[[ Extracted information open ]]
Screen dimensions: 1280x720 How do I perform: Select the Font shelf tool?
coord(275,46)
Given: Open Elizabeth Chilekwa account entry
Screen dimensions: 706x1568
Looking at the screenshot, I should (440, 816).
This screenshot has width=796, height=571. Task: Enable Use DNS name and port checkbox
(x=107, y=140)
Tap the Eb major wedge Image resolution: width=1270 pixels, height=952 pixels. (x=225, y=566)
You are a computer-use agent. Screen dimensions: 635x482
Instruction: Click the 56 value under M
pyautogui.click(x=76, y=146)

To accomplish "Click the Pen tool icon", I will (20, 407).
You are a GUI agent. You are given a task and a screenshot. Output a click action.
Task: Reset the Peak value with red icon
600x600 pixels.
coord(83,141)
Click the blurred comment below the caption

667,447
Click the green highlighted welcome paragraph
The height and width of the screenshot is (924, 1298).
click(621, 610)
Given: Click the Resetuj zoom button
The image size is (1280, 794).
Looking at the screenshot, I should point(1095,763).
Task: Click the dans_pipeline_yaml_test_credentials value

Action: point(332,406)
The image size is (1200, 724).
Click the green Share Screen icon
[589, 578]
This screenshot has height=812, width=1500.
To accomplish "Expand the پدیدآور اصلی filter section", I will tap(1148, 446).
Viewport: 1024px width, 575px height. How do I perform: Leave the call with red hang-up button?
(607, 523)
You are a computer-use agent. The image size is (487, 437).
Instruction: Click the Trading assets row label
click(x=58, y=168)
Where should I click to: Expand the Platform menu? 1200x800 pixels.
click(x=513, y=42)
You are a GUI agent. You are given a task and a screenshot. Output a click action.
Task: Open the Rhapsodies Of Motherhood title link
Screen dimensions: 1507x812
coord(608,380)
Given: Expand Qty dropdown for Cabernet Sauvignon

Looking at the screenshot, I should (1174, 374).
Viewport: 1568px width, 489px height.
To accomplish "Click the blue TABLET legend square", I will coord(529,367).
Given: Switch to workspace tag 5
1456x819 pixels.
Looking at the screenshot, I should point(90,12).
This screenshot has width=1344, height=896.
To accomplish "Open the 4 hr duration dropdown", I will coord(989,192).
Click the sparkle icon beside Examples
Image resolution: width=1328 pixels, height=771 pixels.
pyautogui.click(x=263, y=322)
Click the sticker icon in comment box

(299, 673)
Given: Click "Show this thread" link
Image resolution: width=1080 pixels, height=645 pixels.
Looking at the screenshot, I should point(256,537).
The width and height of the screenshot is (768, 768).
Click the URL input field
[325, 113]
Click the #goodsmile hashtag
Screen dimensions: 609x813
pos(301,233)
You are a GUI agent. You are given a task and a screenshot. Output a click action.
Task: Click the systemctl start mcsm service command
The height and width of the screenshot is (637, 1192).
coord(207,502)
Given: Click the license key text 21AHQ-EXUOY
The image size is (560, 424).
[[ Extracted information closed ]]
All the records, from the first line to the last: repeat them exactly.

§ **Written solution**:
Screen dimensions: 1280x720 How do I perform: Select the Font shelf tool?
coord(275,46)
Given: Open Elizabeth Chilekwa account entry
Screen dimensions: 706x1568
Looking at the screenshot, I should (440, 816).
This screenshot has width=796, height=571. Task: Enable Use DNS name and port checkbox
(x=107, y=140)
Tap the Eb major wedge Image resolution: width=1270 pixels, height=952 pixels. (x=225, y=566)
You are a computer-use agent. Screen dimensions: 635x482
Instruction: Click the 56 value under M
pyautogui.click(x=76, y=146)

To accomplish "Click the Pen tool icon", I will (20, 407).
You are a GUI agent. You are given a task and a screenshot. Output a click action.
Task: Reset the Peak value with red icon
600x600 pixels.
coord(83,141)
Click the blurred comment below the caption

667,447
Click the green highlighted welcome paragraph
The height and width of the screenshot is (924, 1298).
click(621, 610)
Given: Click the Resetuj zoom button
The image size is (1280, 794).
Looking at the screenshot, I should point(1095,763).
Task: Click the dans_pipeline_yaml_test_credentials value

Action: point(332,406)
The image size is (1200, 724).
Click the green Share Screen icon
[589, 578]
This screenshot has height=812, width=1500.
To accomplish "Expand the پدیدآور اصلی filter section", I will tap(1148, 446).
Viewport: 1024px width, 575px height. How do I perform: Leave the call with red hang-up button?
(607, 523)
You are a computer-use agent. The image size is (487, 437).
Instruction: Click the Trading assets row label
click(x=58, y=168)
Where should I click to: Expand the Platform menu? 1200x800 pixels.
click(x=513, y=42)
You are a GUI agent. You are given a task and a screenshot. Output a click action.
Task: Open the Rhapsodies Of Motherhood title link
Screen dimensions: 1507x812
coord(608,380)
Given: Expand Qty dropdown for Cabernet Sauvignon

Looking at the screenshot, I should (1174, 374).
Viewport: 1568px width, 489px height.
To accomplish "Click the blue TABLET legend square", I will coord(529,367).
Given: Switch to workspace tag 5
1456x819 pixels.
Looking at the screenshot, I should point(90,12).
This screenshot has width=1344, height=896.
To accomplish "Open the 4 hr duration dropdown", I will coord(989,192).
Click the sparkle icon beside Examples
Image resolution: width=1328 pixels, height=771 pixels.
pyautogui.click(x=263, y=322)
Click the sticker icon in comment box

(299, 673)
Given: Click "Show this thread" link
Image resolution: width=1080 pixels, height=645 pixels.
Looking at the screenshot, I should point(256,537).
The width and height of the screenshot is (768, 768).
Click the URL input field
[325, 113]
Click the #goodsmile hashtag
Screen dimensions: 609x813
pos(301,233)
You are a GUI agent. You are given a task and a screenshot. Output a click action.
Task: Click the systemctl start mcsm service command
The height and width of the screenshot is (637, 1192).
coord(207,502)
Given: Click the license key text 21AHQ-EXUOY
The image size is (560, 424).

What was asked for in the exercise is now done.